"Oh, forget baseball for a minute, Ivy! Let's talk about something else. Let's talk about—us."
"Us? Well, you're baseball, aren't you?" retorted Ivy. "And if you are, I am. Did you notice the way that Ottumwa man pitched yesterday? He didn't do any acting for the grandstand. He didn't reach up above his head, and wrap his right shoulder with his left toe, and swing his arm three times and then throw seven inches outside the plate. He just took the ball in his hand, looked at it curiously for a moment, and fired it—zing!—like that, over the plate. I'd get that ball if I were you."
"Isn't this a grand night?" murmured Rudie.
"But they didn't have a hitter in the bunch," went on Ivy. "And not a man in the team could run. That's why they're tail-enders. Just the same, that man on the mound was a wizard, and if he had one decent player to give him some support——"
Well, the thing came to a climax. One evening, two weeks before the close of the season, Ivy put on her hat and announced that she was going downtown to mail her letters.
"Mail your letters in the daytime," growled Papa Keller.
"I didn't have time to-day," answered Ivy. "It was a thirteen inning game, and it lasted until six o'clock."

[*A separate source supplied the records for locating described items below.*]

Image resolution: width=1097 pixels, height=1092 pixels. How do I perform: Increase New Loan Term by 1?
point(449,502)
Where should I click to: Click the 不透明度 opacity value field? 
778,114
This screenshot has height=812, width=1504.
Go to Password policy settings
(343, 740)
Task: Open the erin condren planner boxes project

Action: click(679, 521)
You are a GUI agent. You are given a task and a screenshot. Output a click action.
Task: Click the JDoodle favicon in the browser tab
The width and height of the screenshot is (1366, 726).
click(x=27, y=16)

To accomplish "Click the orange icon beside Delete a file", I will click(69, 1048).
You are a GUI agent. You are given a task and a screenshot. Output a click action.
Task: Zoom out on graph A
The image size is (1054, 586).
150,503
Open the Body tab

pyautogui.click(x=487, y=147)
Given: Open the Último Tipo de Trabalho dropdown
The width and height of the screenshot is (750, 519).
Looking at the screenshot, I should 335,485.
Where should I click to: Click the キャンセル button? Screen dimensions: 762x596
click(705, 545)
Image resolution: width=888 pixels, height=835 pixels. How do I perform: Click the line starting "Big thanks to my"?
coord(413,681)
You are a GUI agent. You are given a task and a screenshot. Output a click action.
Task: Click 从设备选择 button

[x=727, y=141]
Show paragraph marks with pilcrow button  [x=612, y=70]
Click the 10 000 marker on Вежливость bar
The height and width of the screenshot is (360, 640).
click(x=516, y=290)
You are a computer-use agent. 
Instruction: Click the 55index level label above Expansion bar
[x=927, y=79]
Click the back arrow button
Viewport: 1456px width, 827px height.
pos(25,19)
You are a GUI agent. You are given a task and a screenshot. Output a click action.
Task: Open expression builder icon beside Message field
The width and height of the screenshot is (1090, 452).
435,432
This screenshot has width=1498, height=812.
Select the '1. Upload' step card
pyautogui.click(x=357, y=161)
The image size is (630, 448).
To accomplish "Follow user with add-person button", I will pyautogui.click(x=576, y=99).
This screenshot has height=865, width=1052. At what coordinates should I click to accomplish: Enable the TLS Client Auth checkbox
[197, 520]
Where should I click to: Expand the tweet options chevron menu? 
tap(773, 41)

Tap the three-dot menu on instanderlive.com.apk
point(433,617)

It was then that Papa Keller banged the heavy fist of decision down on the library table.
"This thing's got to stop!" he thundered. "I won't have any girl of mine running the streets with a ball player, understand? Now you quit seeing this seventy-five-dollars-a-month bush leaguer or leave this house. I mean it."
"All right," said Ivy, with a white-hot calm. "I'll leave. I can make the grandest kind of angel-food with marshmallow icing, and you know yourself my fudges can't be equaled. He'll be playing in the major leagues in three years. Why just yesterday there was a strange man at the game—a city man, you could tell by his hat-band, and the way his clothes were cut. He stayed through the whole game, and never took his eyes off Rudie. I just know he was a scout for the Cubs."